A vrai dire mon banquier n’avait jamais vu ça (il travaille pourtant dans une banque privée / d’affaires, mais il a dû faire remonter les documents au siège parce que personne ne comprenait comment les remplir…).

Il faut ensuite décider si l‘assurance se substitue pour le paiement des mensualités ou si votre banque vous rembourse etc.

Tout ça pour dire que le système n’est ni intuitif, ni fluide !

Je suis à plus de 5 mois de mon accident et l’assurance n’a toujours pas fini « l’étude » de mon dossier.

J’aurais bien sûr pu suspendre mes mensualités.

Mais grâce à ma Prévoyance j’ai préféré continuer à rembourser.

Affaire à suivre donc mais mieux vaut ne pas trop compter sur les Assurances Emprunteurs, notamment en termes de délais, et avoir des sous de côté le cas échéant.

 

4/ Les « nouvelles » Indemnités Journalières : Ancien Deal Breaker mais nouveau Game Changer ?

Oui, dans la Start Up Nation, on aime les anglicismes.

90 jours de carence, une éternité, une traversée du désert, un tiers de grossesse…

La CARMF a toujours « regretté » ce délai de carence, n’étant pas reconnue comme un « organisme de sécurité sociale » par les Pouvoirs Publics.

Tout devrait changer le 1er juillet 2021 :

En échange d’une cotisation modique (30 euros par mois maximum), les médecins libéraux bénéficieront d’IJ dès le 4ème jour, pour un montant maximum de 169 euros par jour, soit environ 5000 euros par mois.

Et ce jusqu’au 91ème jour où la CARMF se substituera par son IJ classique.

Bien que n’étant ni organisme percepteur (URSSAF) ni organisme payeur (CPAM), la CARMF se félicite de cette avancée dans son dernier communiqué de presse.

Elle a raison, c’est incontestablement un progrès !

Chaque médecin libéral pourra désormais bénéficier d’IJ allant jusqu’à 5000 euros par mois (en fonction de sa classe de cotisation) et ce dès le 4ème jour.

 

Bonus : Ces évolutions récentes doivent-elles nous faire réévaluer notre stratégie de protection sociale ?

Personnellement je ne le pense pas.

L’AVAT sera toujours indispensable, jusqu’au jour où cette assurance sera intégrée d’office dans nos cotisations.

Pour les « nouvelles » IJ, rares sont les médecins libéraux qui peuvent subvenir aux charges de leur cabinet et à leurs besoins personnels avec seulement 5000 euros par mois (ou moins suivant sa classe de cotisation).

Du fait de l’exonération complète des contrats « Madelin », revoir sa Prévoyance à la baisse est une opération contre-productive, et probablement nulle sur le plan financier.

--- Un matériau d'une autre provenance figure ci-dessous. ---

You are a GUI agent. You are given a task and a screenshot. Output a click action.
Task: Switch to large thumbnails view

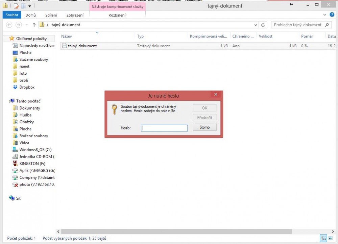[x=330, y=238]
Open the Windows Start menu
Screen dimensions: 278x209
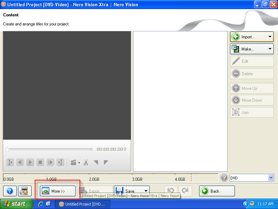(x=16, y=204)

Donc pour moi ça ne change rien :

  • Une prévoyance au maximum des plafonds disponibles
  • Les nouvelles IJ comme compléments pour pallier à l’inévitable perte de revenus

Une seule limite :

Vérifier que votre Prévoyance actuelle additionnée aux nouvelles IJ ne dépassent pas votre revenu habituel.

Cette situation serait illégale et considérée juridiquement comme un « enrichissement sans cause ».

Mais le cas est sûrement rare…

 

Pour conclure

C’est dans le besoin qu’on reconnaît ses amis.

Et c’est dans la difficulté que l’on sait si on a fait les bons choix, et surtout si on a été bien conseillé.

Malgré nos vies bien remplies et notre discrète « phobie administrative », il serait intéressant de prendre le temps de réévaluer votre protection sociale.

A ce titre, il peut être utile de se faire aider par un courtier en assurance, proposant plusieurs compagnies et plusieurs produits. Parce que les contrats les plus intéressants ne sont pas toujours proposés par les acteurs historiques du monde médical, et ne sont parfois même pas français.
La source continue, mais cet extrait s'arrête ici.